Hawaii Is Short Medical Workers. Are Interstate Compacts The Solution?
A string of bills allowing the state to join different industry compacts will be heard in the Senate on Friday, with lawmakers hoping that their passage will expand medical access.
A string of bills allowing the state to join different industry compacts will be heard in the Senate on Friday, with lawmakers hoping that their passage will expand medical access.
Hawaii’s pool of available medical workers may expand soon, a dire need considering the state’s well-documented shortage.
Most notably, this would be through a system of interstate compacts, where workers licensed to practice in one state could then practice in another state without having to immediately wait to complete a lengthy and arduous process of relicensing.
“The idea is to support existing health care professionals, yet try to get even more here,” said Sen. Joy San Buenaventura, who chairs the Senate Health and Human Services Committee and introduced several bills related to interstate compacts for different medical professions.
These compacts are designed to streamline the process for licensed professionals who want to move states.
For example, if a physician licensed to practice in New Jersey decides they want to practice in Hawaii, the current setup can take months for them to receive approval from the Hawaii Medical Board.
Other medical professions grapple with this dynamic too.
Jackie Barry, associate director for the Hawaii chapter of the American Physical Therapy Association, said that physical therapists who move states – like military spouses often do, for example – have had to wait months to get their new licenses to practice.
“Employers don’t always want to wait that long,” she said.
When Washington state joined the Physical Therapy Compact in 2017, it and nine other states suddenly had access to their collective supply of physical therapists, allowing practitioners to more fluidly move between states without worrying about the bureaucratic delays that would come with having to be relicensed, along with expanding telehealth options.
Some of these compacts already contain dozens of states, while Hawaii is notable for its lack of participation in compacts even outside the medical field.
These sovereignty hangups came up during Washington’s deliberations too, said Barry, who in addition to her status as associate director of Hawaii’s APTA chapter is also heavily involved with the physical therapists group’s Washington state office.
Ultimately, she said, a compromise was reached that Washington’s Board of Physical Therapy would have to approve compact changes.

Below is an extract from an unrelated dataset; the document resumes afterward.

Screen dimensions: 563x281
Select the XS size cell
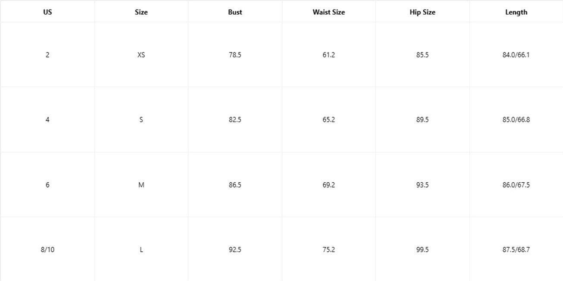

“I think they did a great job of going through the process,” she said.
But Barry also pointed out that different medical professions might weigh the pros and cons of an interstate compact differently.
Erik Abe, Public Affairs and Policy Director of the Hawaii Primary Care Association, made the same observation. While his organization recently testified in support of a House bill that would bring Hawaii into the Interstate Medical Licensure Compact – a compact for physicians – he said that the issue might be more controversial for nurses.
“You need to look at an interstate compact as basically the minimum licensing standards for a profession,” he said.
This minimum might not be so controversial among physicians, but among nurses, their ability to prescribe medication varies by state. State boards probably wouldn’t be keen to change their standards to reconcile this.
But Abe does believe that joining interstate compacts would do more good than harm, referencing Hawaii’s lack of medical care – especially during the pandemic, and especially on neighbor islands.
Maybe medical professionals will use these compacts to leave for other, more affordable locales – but “that’s what’s happening currently,” said Abe.
“The trend is to make medical care more accessible,” said San Buenaventura.
Interstate compacts are a significant piece of this, she said. And she’s hoping that out-of-state workers might see the deal as a win-win.
“Who would want to not come to Hawaii?” she said.